The data store/data lake 105 includes a training dataset database 105E and a testing dataset database 105F for storing training data and testing data obtained from the historical data. The prediction data for the testing data set is generated using the training data set through the one or more data models. The data store 105 also includes a graph database 105G configured to store nodes and relationships. The graph database 105G is a specialized, single-purpose platform for creating and manipulating graphs. Graphs contain nodes, edges, and properties, all of which are used to represent and store data.

The data store 105 also includes a plurality of registers 105H as part of the memory data store 105 for temporarily storing data from various databases to enable transfer of data by the processor 110 between the databases as per the instructions of the AI engine 109 to enable processing of received input data to identify relationship between one or more data elements of the received input data and historical data before storing the input data as part of the data network with identifiers to enable fetching of the input data on receiving an instruction from the computing device.

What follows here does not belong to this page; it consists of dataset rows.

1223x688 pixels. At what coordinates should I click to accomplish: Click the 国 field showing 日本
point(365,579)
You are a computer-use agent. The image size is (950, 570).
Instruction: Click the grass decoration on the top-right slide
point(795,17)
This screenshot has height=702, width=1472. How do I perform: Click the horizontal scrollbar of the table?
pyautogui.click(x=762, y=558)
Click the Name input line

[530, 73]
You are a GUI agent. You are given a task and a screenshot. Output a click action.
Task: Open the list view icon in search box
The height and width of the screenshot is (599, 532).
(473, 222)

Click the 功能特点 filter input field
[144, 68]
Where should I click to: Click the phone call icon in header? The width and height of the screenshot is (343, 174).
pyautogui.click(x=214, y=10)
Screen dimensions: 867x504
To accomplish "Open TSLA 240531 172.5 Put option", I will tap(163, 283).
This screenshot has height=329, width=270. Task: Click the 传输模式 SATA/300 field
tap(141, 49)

In an exemplary embodiment, the data store 105 includes one or more connector identifier databases including but not limited to a linkedchain connector identifier database, a graphchain connector identifier database for storing identifiers related to data stored in linkedchain implemented data source architecture platform and graphchain implemented data source architecture platform.

In a related embodiment, the processes of analyzing input data, identifying relationship of data elements of the input data, processing of data attributes of the input data, mapping of input data with historical classified data related to outliers, connecting the input data with node of the data network in real time, etc., are processed by one or more data scripts for automating the tasks. The data scripts are backend scripts created by the bot based on the attributes of the data objects and AI processing for enabling automation of the processing tasks.

The memory data store 105 may be a volatile, a non-volatile memory or memory may also be another form of computer-readable medium, such as a magnetic or optical disk.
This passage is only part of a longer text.